=== SHORT TASK 1 ===
In the Paul Michael Barry biography below, what does it say Barry did while attending university, and which record label was his band signed to then? Answer in one to three sentences.
=== SHORT TASK 2 ===
Using the Paul Michael Barry biography below, mark each statement yes or no and quote the deciding words: (a) Barry was born in Edinburgh. (b) "The House That Jack Built" reached number 1 on the UK charts. (c) Barry has won four Ivor Novello Awards.

----- DOCUMENT PASSAGE -----

Paul Michael Barry is a British songwriter and musician.  Some of his best-known songs he has co-written include "Believe" by Cher, "Hero" and "Bailamos" by Enrique Iglesias and 5 times platinum single in the US "Let It Go" by James Bay.  He has won three Ivor Novello Awards and ASCAP PRS writer of the year 2000.  He has scored three US number-one singles, as well as other number-ones around the world.

His songs have been recorded by James Bay, Lionel Richie, James Morrison, Celine Dion, Ricky Martin, Lemar, Craig David, Tina Turner, Britney Spears, Rod Stewart, Lara Fabian, Ronan Keating, Esmee Denters, JLS, Rebecca Ferguson, the Vamps, Nelly Furtado, Beverley Knight, Mica Paris, Andrew Roachford, and Tom Walker (singer) among others.

Career
Barry was born in Edinburgh, Scotland where his band first signed with Bruce Findlay's Zoom Records as lead singer with the Questions while still at high school.  Whilst attending University, he went on to pursue his dream with his band, who were signed to Paul Weller's Respond record label.  He co-wrote "The House That Jack Built" for Tracie Young which reached number 9 on the UK charts in 1983.

----- ENTRIES PROVIDED -----

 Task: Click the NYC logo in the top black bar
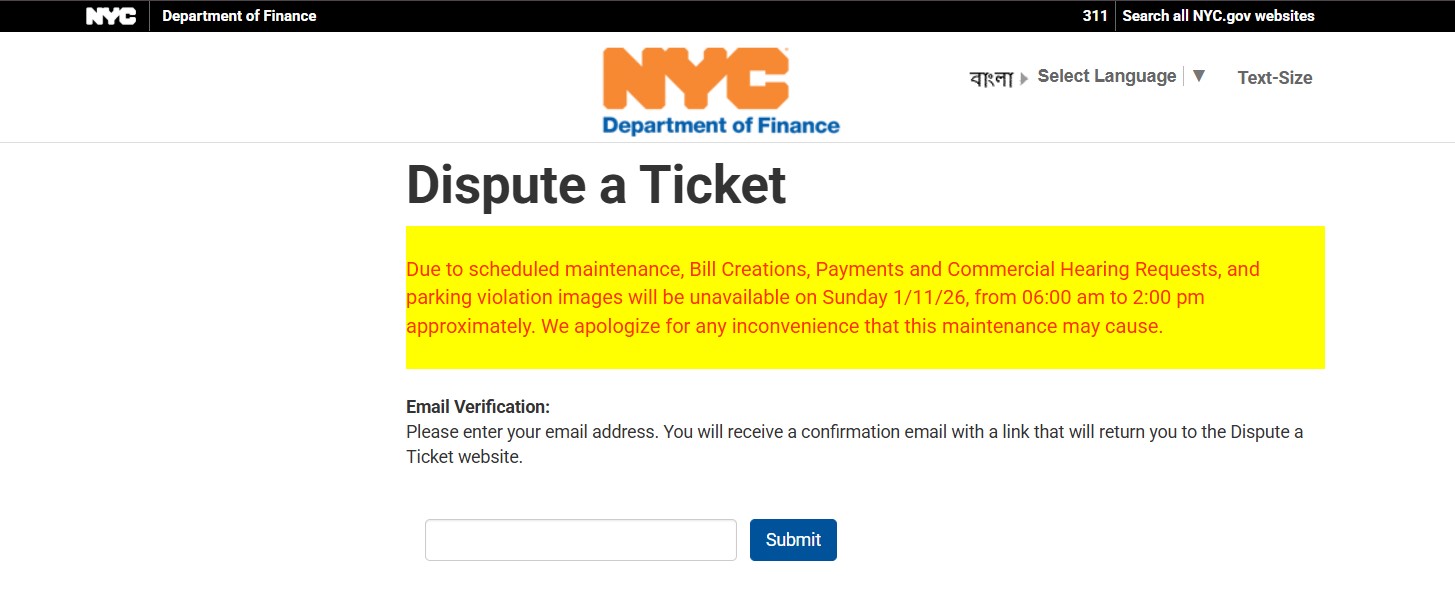point(110,15)
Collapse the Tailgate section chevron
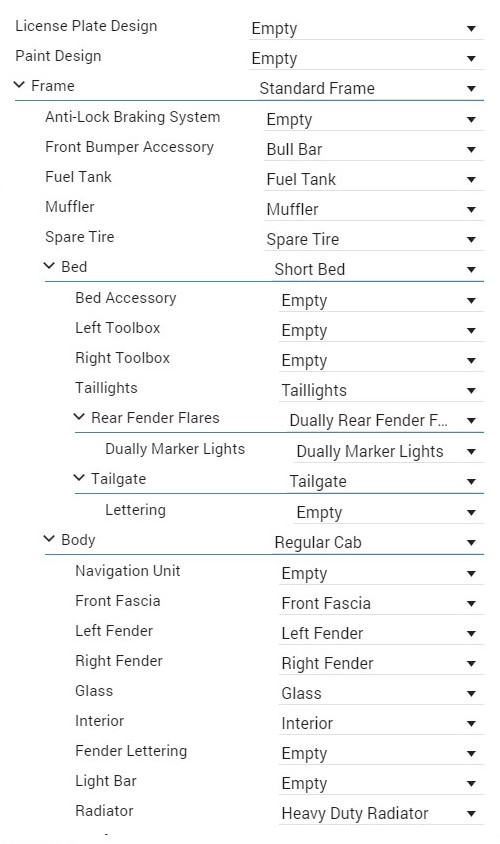Image resolution: width=500 pixels, height=844 pixels. (x=79, y=478)
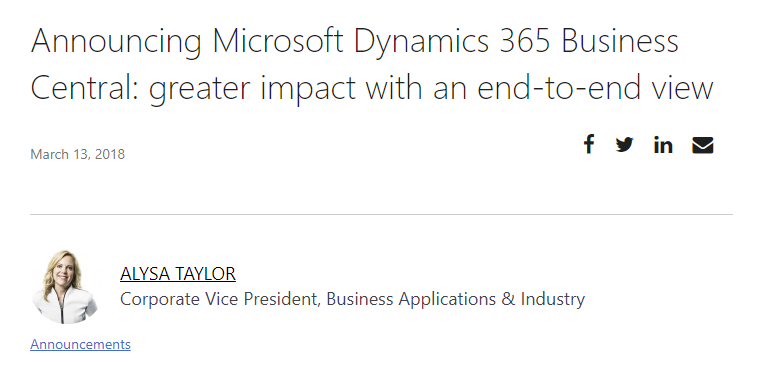This screenshot has width=764, height=370.
Task: Click 'end-to-end view' in the headline
Action: (x=595, y=88)
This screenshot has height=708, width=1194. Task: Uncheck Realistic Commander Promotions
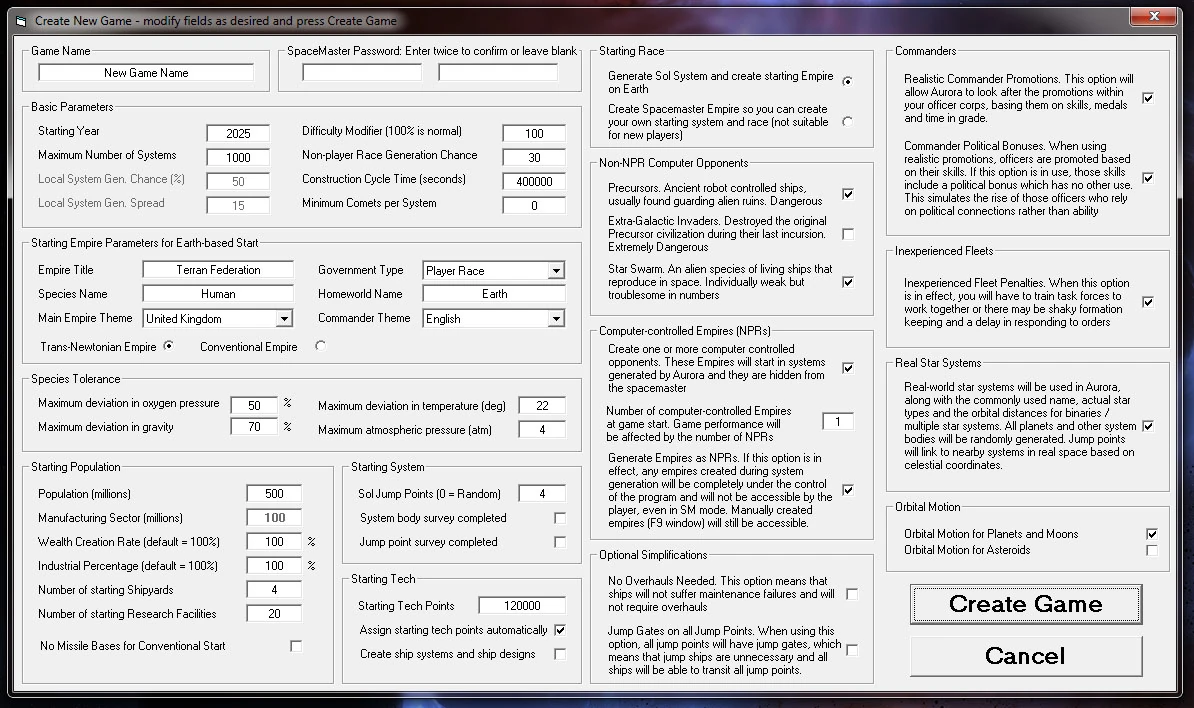(1148, 97)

-----

=== RESULT 1 ===
While attending university, Barry pursued his dream with his band. That band was signed to Paul Weller's Respond record label.

=== RESULT 2 ===
(a) Yes: "Barry was born in Edinburgh, Scotland"
(b) No: "reached number 9 on the UK charts in 1983"
(c) No: "He has won three Ivor Novello Awards"